No, he doesn’t like Trumpet, but would take anyone over Hillary, whom he really, really despises, echoing a visceral response to her shared by many others that is rarely based on anything rational or specific.

Which I find boggling.

Dislike her policies, dislike her judgment, dislike her troubling lack of candor, dislike her body language, dislike her voice, dislike her responses to her husband’s diddling, dislike her.  And boy, oh boy, the woman cannot tell a joke. I get all of that.

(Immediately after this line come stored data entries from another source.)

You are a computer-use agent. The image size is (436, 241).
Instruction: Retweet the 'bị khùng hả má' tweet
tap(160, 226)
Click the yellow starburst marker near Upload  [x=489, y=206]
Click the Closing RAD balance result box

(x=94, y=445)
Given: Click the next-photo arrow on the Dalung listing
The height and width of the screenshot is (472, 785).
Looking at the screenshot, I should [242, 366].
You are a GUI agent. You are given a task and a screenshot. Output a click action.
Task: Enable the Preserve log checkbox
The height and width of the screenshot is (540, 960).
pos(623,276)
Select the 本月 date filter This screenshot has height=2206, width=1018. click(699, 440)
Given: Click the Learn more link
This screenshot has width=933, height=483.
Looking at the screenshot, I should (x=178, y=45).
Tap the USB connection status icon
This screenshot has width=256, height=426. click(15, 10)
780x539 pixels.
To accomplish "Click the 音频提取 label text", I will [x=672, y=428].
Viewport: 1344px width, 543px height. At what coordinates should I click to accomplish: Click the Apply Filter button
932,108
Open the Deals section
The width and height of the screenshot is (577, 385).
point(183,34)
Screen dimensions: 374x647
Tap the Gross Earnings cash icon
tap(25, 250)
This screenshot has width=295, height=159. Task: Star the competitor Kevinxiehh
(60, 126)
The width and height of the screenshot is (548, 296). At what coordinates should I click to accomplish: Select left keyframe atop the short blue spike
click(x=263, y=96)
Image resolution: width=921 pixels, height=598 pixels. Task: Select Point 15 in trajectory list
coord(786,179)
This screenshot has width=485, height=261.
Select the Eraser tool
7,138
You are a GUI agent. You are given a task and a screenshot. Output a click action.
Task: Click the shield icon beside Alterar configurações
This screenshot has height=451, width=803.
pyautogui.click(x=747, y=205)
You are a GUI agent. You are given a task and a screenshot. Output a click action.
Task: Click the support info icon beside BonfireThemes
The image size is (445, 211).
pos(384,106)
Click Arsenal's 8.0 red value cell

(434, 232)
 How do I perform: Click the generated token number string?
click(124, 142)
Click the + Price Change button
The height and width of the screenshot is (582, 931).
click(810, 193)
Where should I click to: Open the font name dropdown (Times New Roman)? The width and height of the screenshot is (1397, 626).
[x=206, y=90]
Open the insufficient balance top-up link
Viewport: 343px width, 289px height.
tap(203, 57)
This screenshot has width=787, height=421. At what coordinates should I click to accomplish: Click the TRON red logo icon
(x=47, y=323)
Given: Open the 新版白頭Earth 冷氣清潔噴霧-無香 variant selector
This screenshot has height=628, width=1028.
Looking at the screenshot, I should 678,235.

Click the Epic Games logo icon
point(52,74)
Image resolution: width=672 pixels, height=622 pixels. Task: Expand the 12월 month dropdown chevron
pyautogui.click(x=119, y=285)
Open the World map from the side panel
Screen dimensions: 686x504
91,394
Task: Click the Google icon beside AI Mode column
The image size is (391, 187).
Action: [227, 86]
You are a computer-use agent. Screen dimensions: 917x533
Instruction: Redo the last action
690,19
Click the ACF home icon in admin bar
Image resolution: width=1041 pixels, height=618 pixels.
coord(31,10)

But flat-out hatred? As if she were the Lucifer of 2016? This level of animosity transcends partisanship and policy disagreements. Its origins are organic, a revulsion rising from deep within that only a shrink could comprehend.

As for revulsion, I told my friend that even if Trumpet were a Democrat who shared my lefty ideals, I would not vote for him. Not because he is intellectually lazy, which he is. Not because he is unprepared, which he is. Not because he is deceitful, which he is. Not because he’s predictably unpredictable, which he is. Not because he is a jerk, which, c’mon, you know he is.

cubanmissilecrisisBut definitely—slam dunk—because he is demonstrably, perilously unstable. I can envision many scenarios in which his presence in the Oval Office would be not just risky, but lethal. Flash back, for example, to the nail-biting JFK/Khrushchev stare-down during the 13-day Cuban Missile Crisis in 1962. Imagine if Trumpet had been President.

Kablooie!
A chilling hypothetical, right? Which is why I’d vote for anyone, anyone over him.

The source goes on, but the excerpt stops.